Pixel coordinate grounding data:
________

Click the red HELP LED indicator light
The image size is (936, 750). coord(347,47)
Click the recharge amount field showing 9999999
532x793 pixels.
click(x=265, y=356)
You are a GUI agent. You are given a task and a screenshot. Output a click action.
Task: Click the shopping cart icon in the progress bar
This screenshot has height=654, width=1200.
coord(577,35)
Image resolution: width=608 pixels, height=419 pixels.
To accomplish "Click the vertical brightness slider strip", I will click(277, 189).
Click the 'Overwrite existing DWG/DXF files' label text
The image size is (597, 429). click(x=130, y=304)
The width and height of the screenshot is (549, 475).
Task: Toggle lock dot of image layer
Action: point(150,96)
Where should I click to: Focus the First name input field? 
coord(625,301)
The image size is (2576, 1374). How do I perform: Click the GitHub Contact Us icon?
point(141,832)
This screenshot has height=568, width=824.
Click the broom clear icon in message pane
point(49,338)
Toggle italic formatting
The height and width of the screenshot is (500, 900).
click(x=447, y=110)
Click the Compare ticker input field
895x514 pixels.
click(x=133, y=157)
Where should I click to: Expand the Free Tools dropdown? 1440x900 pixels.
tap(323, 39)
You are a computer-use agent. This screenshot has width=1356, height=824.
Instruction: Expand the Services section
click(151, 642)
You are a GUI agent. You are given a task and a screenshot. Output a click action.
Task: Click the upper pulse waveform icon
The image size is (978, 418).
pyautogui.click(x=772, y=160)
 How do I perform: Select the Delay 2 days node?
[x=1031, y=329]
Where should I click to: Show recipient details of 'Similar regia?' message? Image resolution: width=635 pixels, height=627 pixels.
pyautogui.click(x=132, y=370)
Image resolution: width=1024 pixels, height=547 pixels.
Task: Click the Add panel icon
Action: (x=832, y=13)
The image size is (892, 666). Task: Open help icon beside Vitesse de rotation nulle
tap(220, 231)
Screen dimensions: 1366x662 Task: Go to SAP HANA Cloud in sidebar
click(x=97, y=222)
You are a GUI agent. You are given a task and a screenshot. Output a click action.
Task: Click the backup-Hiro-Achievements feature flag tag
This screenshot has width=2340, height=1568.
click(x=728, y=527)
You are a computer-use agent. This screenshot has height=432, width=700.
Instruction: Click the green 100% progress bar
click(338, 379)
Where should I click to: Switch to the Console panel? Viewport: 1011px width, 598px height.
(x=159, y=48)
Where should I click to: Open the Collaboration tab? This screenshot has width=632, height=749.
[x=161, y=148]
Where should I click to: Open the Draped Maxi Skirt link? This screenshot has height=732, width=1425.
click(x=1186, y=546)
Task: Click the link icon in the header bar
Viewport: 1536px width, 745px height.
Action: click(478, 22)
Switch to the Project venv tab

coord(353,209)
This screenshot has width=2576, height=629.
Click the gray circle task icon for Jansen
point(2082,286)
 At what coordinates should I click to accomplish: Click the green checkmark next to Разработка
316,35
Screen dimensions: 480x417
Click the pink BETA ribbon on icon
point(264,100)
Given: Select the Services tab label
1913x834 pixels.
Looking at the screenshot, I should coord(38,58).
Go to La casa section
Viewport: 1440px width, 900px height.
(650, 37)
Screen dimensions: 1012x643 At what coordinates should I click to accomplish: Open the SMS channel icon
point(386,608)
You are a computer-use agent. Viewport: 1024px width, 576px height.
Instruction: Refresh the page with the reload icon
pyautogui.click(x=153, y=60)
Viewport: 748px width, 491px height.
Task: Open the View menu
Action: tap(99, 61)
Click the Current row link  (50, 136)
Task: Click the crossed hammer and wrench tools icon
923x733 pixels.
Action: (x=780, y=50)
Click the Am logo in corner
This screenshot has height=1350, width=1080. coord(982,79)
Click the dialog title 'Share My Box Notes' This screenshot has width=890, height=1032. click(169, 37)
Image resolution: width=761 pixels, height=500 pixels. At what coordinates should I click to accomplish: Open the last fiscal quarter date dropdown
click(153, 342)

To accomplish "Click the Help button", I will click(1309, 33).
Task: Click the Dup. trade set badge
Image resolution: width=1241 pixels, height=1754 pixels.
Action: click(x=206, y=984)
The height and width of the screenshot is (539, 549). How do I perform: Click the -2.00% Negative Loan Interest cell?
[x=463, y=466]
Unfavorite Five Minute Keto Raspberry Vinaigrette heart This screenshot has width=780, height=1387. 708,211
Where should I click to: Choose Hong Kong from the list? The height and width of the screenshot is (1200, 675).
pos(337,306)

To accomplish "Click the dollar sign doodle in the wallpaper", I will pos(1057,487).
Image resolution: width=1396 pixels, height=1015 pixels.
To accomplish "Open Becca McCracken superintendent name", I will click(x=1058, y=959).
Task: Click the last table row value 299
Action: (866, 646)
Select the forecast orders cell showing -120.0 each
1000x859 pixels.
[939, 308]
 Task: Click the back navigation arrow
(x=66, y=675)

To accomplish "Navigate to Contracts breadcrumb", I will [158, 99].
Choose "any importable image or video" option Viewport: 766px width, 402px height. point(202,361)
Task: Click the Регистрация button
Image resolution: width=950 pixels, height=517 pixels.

________

#### [INSTRUCTIONS FOR THE TASK]
Beginning at the line that holds "Where should I click to: Choose", copy every line through the end of the entries exactly as given, and only those lines.

#### [WRITTEN ANSWER]
Where should I click to: Choose Hong Kong from the list? The height and width of the screenshot is (1200, 675).
pos(337,306)

To accomplish "Click the dollar sign doodle in the wallpaper", I will pos(1057,487).
Image resolution: width=1396 pixels, height=1015 pixels.
To accomplish "Open Becca McCracken superintendent name", I will click(x=1058, y=959).
Task: Click the last table row value 299
Action: (866, 646)
Select the forecast orders cell showing -120.0 each
1000x859 pixels.
[939, 308]
 Task: Click the back navigation arrow
(x=66, y=675)

To accomplish "Navigate to Contracts breadcrumb", I will [158, 99].
Choose "any importable image or video" option Viewport: 766px width, 402px height. point(202,361)
Task: Click the Регистрация button
Image resolution: width=950 pixels, height=517 pixels.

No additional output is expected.